Künftige Anlagen werden noch etwas leistungsstärker sein. Im nordirischen Strangford Lough soll ein Strömungskraftwerk mit zwei Rotoren von jeweils 600 Kilowatt entstehen. In deutschen Küstengebieten wird die Technik zwar kaum einsetzbar sein, weil die Strömungsverhältnisse hier nicht geeignet sind. Doch Großbritannien könnte zehn bis 20 Prozent seines Bedarfs an Elektrizität aus der Meeresströmung decken.

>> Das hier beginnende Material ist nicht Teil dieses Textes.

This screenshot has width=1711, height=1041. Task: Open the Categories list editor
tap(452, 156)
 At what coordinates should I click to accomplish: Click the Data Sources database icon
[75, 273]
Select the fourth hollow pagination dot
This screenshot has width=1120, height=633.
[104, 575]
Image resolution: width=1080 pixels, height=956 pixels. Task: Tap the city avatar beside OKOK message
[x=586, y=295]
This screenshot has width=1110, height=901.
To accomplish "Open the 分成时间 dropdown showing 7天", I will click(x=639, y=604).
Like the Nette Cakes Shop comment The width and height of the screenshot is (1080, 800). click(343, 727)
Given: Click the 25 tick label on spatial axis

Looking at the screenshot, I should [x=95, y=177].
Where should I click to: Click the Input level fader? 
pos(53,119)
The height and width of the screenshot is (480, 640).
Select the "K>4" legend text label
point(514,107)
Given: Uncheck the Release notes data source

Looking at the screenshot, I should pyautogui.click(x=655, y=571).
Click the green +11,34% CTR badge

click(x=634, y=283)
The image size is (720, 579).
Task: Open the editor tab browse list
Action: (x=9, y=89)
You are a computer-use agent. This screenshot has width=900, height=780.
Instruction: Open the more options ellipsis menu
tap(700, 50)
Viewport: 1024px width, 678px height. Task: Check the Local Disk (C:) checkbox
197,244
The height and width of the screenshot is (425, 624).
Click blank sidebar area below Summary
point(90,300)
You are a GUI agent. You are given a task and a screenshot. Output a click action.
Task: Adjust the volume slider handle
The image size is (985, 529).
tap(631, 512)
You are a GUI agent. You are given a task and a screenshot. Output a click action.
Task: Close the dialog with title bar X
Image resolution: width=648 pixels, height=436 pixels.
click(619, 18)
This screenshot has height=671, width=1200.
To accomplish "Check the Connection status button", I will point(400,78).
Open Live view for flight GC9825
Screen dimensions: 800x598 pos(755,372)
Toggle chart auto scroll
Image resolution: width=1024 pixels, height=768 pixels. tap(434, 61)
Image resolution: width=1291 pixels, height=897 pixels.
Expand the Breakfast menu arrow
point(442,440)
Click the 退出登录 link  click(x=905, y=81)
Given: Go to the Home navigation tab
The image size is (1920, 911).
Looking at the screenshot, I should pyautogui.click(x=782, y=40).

Das größte Potenzial unter den maritimen Energien hat unterdessen die Wellenkraft. Nach Schätzungen der Internationalen Energie-Agentur können bis zum Jahr 2025 weltweit pro Jahr mehr als 2.000 Milliarden Kilowattstunden Strom aus Wellenkraft zu wirtschaftlichen Preisen erzeugt werden. Das entspricht etwa zehn Prozent des weltweiten Stromverbrauchs.
Doch die Kraft der Wellen bringt auch Probleme; zahlreiche Prototypen schwimmender Wellenkraftwerke wurden in der Vergangenheit durch die raue See zerstört. Erfolgversprechender sind daher Anlagen an der Küste. Ein solches Kraftwerk mit einer Leistung von 500 Kilowatt wurde im Jahr 2000 von der Firma Wavegen auf der schottischen Insel Islay errichtet. Der entscheidende Vorteil dieser Technik liegt darin, dass die Turbinen nicht vom Wasser selbst angetrieben werden, sondern von Luftbewegungen, die in Schächten durch die Auf- und Abwärtsbewegungen des Wassers entstehen.
Diese Technik weckt inzwischen auch das Interesse der Technologie-Konzerne: Die Firma Voith Siemens Hydro hat inzwischen die Firma Wavegen aus Inverness übernommen. Voith will die Technik nun auch in Deutschland einsetzen - die Planungen für ein Kraftwerk an der Nordseeküste sind bereits weit fortgeschritten. Vor allem Hafenmolen gelten als attraktive Standorte: Sind dort ohnehin Bauarbeiten nötig, können die Kosten des Kraftwerksbaus erheblich gesenkt werden.
Der Autor arbeitet als Umweltjournalist in Freiburg.